Reputation: 836
I encountered a bug where I couldn't match two seemingly 'identical' strings together. For example, the following two strings fail to match: "sample" and "sample".
To replicate the issue, one can run the following in Clojure.
(= "sample" "sample") ; returns false
After an hour of frustrated debugging, I discovered that there was a zero-width space at the front of the second string! Removing it from this particular example via a backspace is trivial. However I have a database of strings that I'm matching, and it seems like there are multiple strings facing this issue. My question is: is there a general method to trim zero-width spaces in Clojure?
Some method's I've tried:
(count (clojure.string/trim "abc")) ; returns 4
(count (clojure.string/replace "abc" #"\s" "")) ; returns 4
This thread Remove zero-width space characters from a JavaScript string does provide a solution with regular expressions that works in this example, i.e.

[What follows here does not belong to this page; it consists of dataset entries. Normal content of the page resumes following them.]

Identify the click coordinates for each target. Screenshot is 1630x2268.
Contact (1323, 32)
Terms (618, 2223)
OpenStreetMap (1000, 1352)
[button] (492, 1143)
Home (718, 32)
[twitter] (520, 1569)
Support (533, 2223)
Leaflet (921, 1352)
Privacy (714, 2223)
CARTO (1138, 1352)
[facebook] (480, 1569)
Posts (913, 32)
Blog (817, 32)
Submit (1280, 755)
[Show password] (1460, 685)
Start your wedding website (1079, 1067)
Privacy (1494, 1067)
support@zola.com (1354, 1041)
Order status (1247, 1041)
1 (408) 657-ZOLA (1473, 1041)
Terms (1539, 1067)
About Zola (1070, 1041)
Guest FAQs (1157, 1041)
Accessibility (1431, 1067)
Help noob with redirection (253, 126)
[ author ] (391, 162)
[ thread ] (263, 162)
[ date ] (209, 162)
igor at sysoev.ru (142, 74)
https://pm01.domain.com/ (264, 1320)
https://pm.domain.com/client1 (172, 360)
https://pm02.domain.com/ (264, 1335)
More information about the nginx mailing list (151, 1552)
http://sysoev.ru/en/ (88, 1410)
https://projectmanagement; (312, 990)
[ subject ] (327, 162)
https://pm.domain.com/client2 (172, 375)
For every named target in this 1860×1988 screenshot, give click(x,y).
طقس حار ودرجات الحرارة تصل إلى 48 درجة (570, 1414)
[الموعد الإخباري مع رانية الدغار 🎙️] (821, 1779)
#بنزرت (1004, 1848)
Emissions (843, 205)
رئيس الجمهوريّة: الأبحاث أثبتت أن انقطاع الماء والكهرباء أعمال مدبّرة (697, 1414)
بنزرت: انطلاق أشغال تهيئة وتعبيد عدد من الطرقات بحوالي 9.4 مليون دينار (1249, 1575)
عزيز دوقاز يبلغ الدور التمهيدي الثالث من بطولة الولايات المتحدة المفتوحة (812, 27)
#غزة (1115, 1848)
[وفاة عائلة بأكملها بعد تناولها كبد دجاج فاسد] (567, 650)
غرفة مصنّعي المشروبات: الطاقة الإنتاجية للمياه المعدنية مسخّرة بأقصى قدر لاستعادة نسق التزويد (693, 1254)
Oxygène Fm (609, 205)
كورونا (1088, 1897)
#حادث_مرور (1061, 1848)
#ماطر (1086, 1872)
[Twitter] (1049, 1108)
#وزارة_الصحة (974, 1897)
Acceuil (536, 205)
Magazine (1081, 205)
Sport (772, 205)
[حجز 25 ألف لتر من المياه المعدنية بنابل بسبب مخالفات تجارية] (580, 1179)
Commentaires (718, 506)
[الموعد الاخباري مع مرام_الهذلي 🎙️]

(count (clojure.string/replace "abc" #"[\u200B-\u200D\uFEFF]" "")) ; returns 3
However, as stated in the post itself, there are many other potential ascii characters that may be invisible. So I'm still interested if there's a more general method that doesn't rely on listing all possible invisible unicode symbols.
Upvotes: 6
Views: 2024
Reputation: 29966
The regex solution from @Rulle is very nice. The tupelo.chars namespace also has a collection of character classes and predicate functions that could be useful. They work in Clojure and ClojureScript, and also include the ^nbsp;
for browsers. In particular, check out the visible? predicate.
The tupelo.string namespace also has a number of helper & convenience functions for string processing.
(ns tst.demo.core
(:use tupelo.core tupelo.test)
(:require
[tupelo.chars :as chars]
[tupelo.string :as str] ))
(def sss
"Some multi-line
string." )
(dotest
(println "result:")
(println
(str/join
(filterv
#(or (chars/visible? %)
(chars/whitespace? %))
sss))))
with result
result:
Some multi-line
string.
To use, make your project.clj
look like:
:dependencies [
[org.clojure/clojure "1.10.2-alpha1"]
[prismatic/schema "1.1.12"]
[tupelo "20.07.01"]
]
Upvotes: 1
Reputation: 4901
I believe, what you are referring to are so-called non-printable characters. Based on this answer in Java, you could pass the #"\p{C}"
regular expression as pattern to replace
:
(defn remove-non-printable-characters [x]
(clojure.string/replace x #"\p{C}" ""))
However, this will remove line breaks, e.g. \n
. So in order to keep those characters, we need a more complex regular expression:
(defn remove-non-printable-characters [x]
(clojure.string/replace x #"[\p{C}&&^(\S)]" ""))
This function will remove non-printable characters. Let's test it:
(= "sample" "sample")
;; => false
(= (remove-non-printable-characters "sample")
(remove-non-printable-characters "sample"))
;; => true
(remove-non-printable-characters "sam\nple")
;; => "sam\nple"
The \p{C}
pattern is discussed here.
Upvotes: 4